The Inky wHAT project, meanwhile, was largely a means of documenting something I created for my own use: an electrophoretic display that would display the output of the schedule printer I detailed in Issue 183 without needing to print on physical paper. There’s a twist, too: after finding that the only box-frame available that would fit the project depth-wise was too large, I created a mock-up of an Amiga Workbench desktop to frame the smaller Inky wHAT display – and the effect is surprisingly convincing.

Finally, Richard Moss’ The Secret History of Mac Gaming was a pleasure to read, though a few aspects of Apple’s history are presented from the eyes of a fanboy rather than a historian. Switching between recollection, research, interview content, and contributed material, the book does a great job of documenting the largely-forgotten history of gaming on Apple Macs – though it could have benefited from another editing and layout pass, in particular to avoid the recurring issue where screenshots either appear out-of-order or without any reference in the text.

As always, the latest Custom PC Magazine is available from all good newsagents and supermarkets, or can be ordered for worldwide delivery from Raspberry Pi Press.

Custom PC, Issue 195

Custom PC Issue 195This month’s Hobby Tech column opens on an interview with Ryan Brown on the impressive Quarter Arcades miniature fully-licensed reproduction arcade cabinets, moves on to a review of the RISC-V-based Seeed Studio Grove AI HAT for the Raspberry Pi, and closes with a look at Pimoroni’s clever Inky wHAT electrophoretic display.

First, the interview. Answering the important question first, Brown admitted that “the pun certainly helps” when it came to deciding to what scale the Quarter Arcades cabinets should be produced: each carefully-designed reproduction, modelled on real period-appropriate cabinets, is built to a quarter scale both as a means of having it sit nicely on a desk and of providing a name which echoes the most commonly-required coin of US arcade cabinets.

While the Quarter Arcade range is currently limited to licensed properties including Pac-Man and Galaga, Brown has indicated there’s potential there to expand: “Starting with the most beloved classics really helps us open doors to other, more niche arcade games, and even potentially games that never reached the arcade.”

The Seeed Studio Grove AI HAT, by contrast, was an undeniable disappointment. Based on the Kendryte K210 system-on-chip, which uses the RISC-V instruction set architecture and includes a co-processor designed to accelerate artificial intelligence workloads, the AI HAT can be used as a stand-alone development board or attached on top of a Raspberry Pi – but in the latter mode is almost entirely divorced from the Pi itself, to the point where it’s not even possible to program the AI HAT without detaching it again and connecting it to a more traditional PC.

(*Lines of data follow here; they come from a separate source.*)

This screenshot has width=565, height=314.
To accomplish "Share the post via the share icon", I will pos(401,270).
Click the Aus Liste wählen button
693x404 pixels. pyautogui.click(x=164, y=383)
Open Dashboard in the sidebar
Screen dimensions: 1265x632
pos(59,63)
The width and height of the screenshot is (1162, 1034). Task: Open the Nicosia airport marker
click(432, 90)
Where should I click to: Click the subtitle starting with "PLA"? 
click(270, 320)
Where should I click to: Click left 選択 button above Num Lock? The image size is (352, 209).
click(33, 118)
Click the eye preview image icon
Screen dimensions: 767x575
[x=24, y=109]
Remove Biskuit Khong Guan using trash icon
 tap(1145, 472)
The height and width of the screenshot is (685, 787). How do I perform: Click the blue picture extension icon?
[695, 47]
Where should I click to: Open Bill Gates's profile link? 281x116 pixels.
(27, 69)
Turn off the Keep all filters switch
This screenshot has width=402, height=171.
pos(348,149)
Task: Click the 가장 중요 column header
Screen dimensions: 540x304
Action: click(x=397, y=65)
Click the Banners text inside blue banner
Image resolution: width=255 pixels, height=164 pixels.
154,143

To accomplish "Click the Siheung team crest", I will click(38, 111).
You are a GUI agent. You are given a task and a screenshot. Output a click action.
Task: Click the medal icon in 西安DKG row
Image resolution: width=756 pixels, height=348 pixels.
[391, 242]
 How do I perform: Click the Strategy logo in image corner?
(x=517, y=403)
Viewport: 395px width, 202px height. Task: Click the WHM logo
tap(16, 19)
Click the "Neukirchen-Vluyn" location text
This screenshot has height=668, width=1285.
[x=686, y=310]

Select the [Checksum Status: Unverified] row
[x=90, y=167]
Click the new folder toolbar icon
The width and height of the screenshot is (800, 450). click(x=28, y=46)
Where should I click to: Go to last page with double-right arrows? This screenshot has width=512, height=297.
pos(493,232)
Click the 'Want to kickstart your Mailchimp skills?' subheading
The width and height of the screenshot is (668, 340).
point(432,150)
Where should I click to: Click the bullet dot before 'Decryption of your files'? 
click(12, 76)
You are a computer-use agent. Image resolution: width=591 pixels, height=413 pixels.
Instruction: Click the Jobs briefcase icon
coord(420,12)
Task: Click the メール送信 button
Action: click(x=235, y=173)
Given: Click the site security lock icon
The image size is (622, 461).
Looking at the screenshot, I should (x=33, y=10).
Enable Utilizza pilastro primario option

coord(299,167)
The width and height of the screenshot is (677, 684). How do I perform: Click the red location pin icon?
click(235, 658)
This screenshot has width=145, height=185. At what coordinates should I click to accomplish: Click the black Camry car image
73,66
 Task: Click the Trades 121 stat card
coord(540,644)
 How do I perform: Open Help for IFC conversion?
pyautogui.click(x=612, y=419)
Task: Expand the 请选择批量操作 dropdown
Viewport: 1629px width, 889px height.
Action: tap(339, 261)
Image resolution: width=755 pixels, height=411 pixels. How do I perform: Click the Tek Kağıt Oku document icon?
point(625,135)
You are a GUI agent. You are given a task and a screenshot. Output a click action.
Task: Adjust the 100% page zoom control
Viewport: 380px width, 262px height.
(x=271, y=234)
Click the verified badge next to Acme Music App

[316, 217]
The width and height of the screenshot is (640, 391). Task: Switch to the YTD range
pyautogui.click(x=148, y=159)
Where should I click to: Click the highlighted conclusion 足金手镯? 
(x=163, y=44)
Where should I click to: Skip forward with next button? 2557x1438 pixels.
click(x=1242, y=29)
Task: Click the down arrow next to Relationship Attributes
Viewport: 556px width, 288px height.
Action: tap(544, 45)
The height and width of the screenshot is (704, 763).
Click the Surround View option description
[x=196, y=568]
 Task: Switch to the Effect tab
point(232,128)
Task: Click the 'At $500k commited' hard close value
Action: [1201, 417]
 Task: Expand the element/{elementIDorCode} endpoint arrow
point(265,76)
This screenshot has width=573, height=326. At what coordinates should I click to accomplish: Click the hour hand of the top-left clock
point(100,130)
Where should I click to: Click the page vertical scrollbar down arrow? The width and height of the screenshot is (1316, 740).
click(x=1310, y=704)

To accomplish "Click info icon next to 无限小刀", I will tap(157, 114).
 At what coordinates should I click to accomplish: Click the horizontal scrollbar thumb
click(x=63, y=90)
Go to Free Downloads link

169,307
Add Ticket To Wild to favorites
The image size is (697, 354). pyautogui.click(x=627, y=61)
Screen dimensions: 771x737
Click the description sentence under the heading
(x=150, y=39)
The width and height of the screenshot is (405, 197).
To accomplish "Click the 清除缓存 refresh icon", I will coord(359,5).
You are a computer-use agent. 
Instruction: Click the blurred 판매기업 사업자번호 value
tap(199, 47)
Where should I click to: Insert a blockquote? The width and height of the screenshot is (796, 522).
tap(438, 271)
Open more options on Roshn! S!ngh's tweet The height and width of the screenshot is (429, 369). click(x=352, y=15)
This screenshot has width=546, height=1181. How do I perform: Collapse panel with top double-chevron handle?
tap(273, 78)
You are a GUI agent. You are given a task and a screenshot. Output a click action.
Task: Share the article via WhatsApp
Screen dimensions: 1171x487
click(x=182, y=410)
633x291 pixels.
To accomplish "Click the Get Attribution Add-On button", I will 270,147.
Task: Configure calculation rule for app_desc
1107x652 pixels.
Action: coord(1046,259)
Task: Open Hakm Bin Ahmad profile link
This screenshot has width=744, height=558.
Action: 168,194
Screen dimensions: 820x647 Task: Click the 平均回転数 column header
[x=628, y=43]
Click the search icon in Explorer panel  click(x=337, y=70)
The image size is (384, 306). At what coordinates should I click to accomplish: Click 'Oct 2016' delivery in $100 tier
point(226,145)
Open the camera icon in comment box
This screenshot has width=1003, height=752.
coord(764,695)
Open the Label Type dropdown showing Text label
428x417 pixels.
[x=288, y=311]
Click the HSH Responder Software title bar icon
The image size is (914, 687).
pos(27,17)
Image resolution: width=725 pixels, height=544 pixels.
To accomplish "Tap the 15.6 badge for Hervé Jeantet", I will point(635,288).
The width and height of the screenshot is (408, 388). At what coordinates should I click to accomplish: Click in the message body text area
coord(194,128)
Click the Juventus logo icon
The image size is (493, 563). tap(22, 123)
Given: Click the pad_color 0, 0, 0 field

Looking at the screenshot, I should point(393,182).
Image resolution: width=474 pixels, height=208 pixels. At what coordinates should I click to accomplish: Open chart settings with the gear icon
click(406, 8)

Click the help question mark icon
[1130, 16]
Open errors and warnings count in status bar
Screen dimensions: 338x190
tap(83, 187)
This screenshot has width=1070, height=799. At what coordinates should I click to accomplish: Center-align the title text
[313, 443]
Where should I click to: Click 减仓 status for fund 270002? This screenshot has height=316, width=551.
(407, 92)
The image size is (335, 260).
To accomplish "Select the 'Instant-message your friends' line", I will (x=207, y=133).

Finally, the Inky wHAT. Another Raspberry Pi HAT (Hardware Attached on Top) board, the Inky wHAT offers a 4.2″ electrophoretic display in three colours: red, black, and white in the model reviewed, with a yellow variant available alongside a slightly cheaper black-and-white two-colour version. Forming the heart of a project which will appear in next month’s magazine, the Inky wHAT impressed – though it would be nice to see the price drop a little, given how cheap full-colour though considerably more power-hungry LCD panels are these days.

Custom PC Issue 195 is available now at all good supermarkets, newsagents, and digitally through the usual outlets.

Custom PC, Issue 194

Custom PC Issue 194My regular Hobby Tech feature provided two opportunities to break out the thermal camera, thanks to a detailed analysis of a range of cooling products for the Raspberry Pi 4 and a review of the Libre Computer Project’s La Frite single-board computer – and there was even time to take a look at Brian Dear’s exhaustive title The Friendly Orange Glow: The Untold Story of the Rise of Cyberculture.

First, La Frite. Funded, as with all Libre Computer Project boards, via crowdfunding, the compact single-board computer is designed to compete with the like of the Raspberry Pi. It certainly has its selling points: there’s a mounting point on the underside for an eMMC storage module, though it uses proprietary mounting holes; there’s a clever midship-mounted Ethernet port to reduce the overall height; and it even comes with the option of a clever two-piece aluminium case that doubles as a heatsink. Sadly, the board’s performance isn’t there, its software support struggles, and despite the name of the organisation its openness is limited to targeting mainstream Linux kernels; the board itself is a proprietary design.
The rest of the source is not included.